# Text provided
■ ■ ■ ■ ■

The Freshman Programs Division seeks papers relating to educational activities associated with first-year engineering students. Topics under consideration include: instructional use of computers and computer software; creative problem-solving courses; project-based and hands-on courses; innovative approaches to first-year engineering education; integrating design into the freshman year; integrated curricula for the freshman year; advising and orientation programs; retention programs; recruitment programs; and pre-college programs and linkages with K-12 education. Both abstracts and papers will be peer reviewed. Final papers must be written and accepted in order for the work to be presented at the annual conference. Submission of abstracts and final papers will be via the CAPS system, following ASEE deadlines. For more information, contact Tamara Knott, Division of Engineering Fundamentals, Virginia Tech, 332 Randolph Hall, Blacksburg, VA 24061; phone: (540) 231-9543; fax: (540) 231-6903; e-mail: knott@vt.edu.

The Graduate Studies Division requests abstracts for papers related to the mini plenary, “Graduate Engineering Education and the U.S. Student—The Nature of the Problem and Some Solutions,” and the following session topics currently under consideration: the need within the workforce for engineers with advanced degrees; mentoring and support programs for women and minorities; innovative professionally-oriented graduate programs; programs with industry that support the pursuit of advanced degrees; successful graduate level recruiting programs; perceived quality of graduate education; and graduate student experiences. Please address any questions or comments to program chair Ronald J. Bennett, Director, Engineering and Technology Management, University of St. Thomas, OSS101, 2115 Summit Avenue, St. Paul, MN 55105; phone: (651) 962-5750; e-mail: rjbennett@stthomas.edu.

■ ■ ■ ■ ■

# Source material
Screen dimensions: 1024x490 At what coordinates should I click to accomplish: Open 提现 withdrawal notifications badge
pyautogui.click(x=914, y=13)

■ ■ ■ ■ ■

# Short exercise 1
Return the passage of the call for papers starting with "The Graduate Studies" and going on through "962-5750; e-mail: rjbennett@stthomas.edu.", copied word for word.
# Short exercise 2
Answer these questions using the call for papers:
(a) Through what system are abstracts and final papers for the Freshman Programs Division submitted?
(b) Who is the contact person for the Freshman Programs Division?
(c) Who is the program chair for the Graduate Studies Division?

# Exercise solution 1
The Graduate Studies Division requests abstracts for papers related to the mini plenary, “Graduate Engineering Education and the U.S. Student—The Nature of the Problem and Some Solutions,” and the following session topics currently under consideration: the need within the workforce for engineers with advanced degrees; mentoring and support programs for women and minorities; innovative professionally-oriented graduate programs; programs with industry that support the pursuit of advanced degrees; successful graduate level recruiting programs; perceived quality of graduate education; and graduate student experiences. Please address any questions or comments to program chair Ronald J. Bennett, Director, Engineering and Technology Management, University of St. Thomas, OSS101, 2115 Summit Avenue, St. Paul, MN 55105; phone: (651) 962-5750; e-mail: rjbennett@stthomas.edu.

# Exercise solution 2
(a) The CAPS system
(b) Tamara Knott
(c) Ronald J. Bennett